The Minister General of the Order of Friars Minor has sent a Message for the Week of Prayer for Christian Unity to all brothers, sisters and friends of the Franciscan Family. In his letter, he wrote: Justice and only justice you shall pursue (Dt 16:20) is the theme that the Christian Communities of Indonesia have chosen for this year’s Week of Prayer for Christian Unity.
It is a theme that is both honest and urgent. It is honest because, as the drafting committee stated in its letter introducing it, “Every year Christians across the world gather in prayer for growth in unity. We do this in a world where corruption, greed and injustice bring about inequality and division. Ours is a united prayer in a fractured world.” Indeed, our prayerful unity is “powerful.”
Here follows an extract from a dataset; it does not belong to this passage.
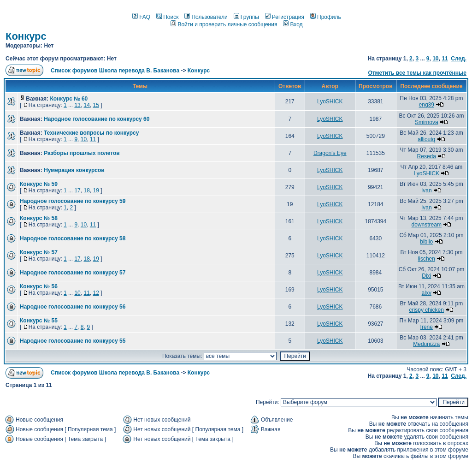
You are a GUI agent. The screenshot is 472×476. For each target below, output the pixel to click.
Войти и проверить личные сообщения (224, 24)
It is here that the urgency of this year’s theme confronts us. For whenever we open our eyes to the injustices that surround us – and also infect us since we, too, are sinners who groan for the full measure of God’s Reign in our world (cf. Rm 8: 19-21) – we cannot but hear the Lord calling us to follow in His footsteps and, together, continue His mission of bringing the Good News of God’s healing love to all His suffering children. As our sisters and brothers in Indonesia went on to state, “Christian communities in such an environment become newly aware of their unity as they join in a common concern and a common response to an unjust reality.”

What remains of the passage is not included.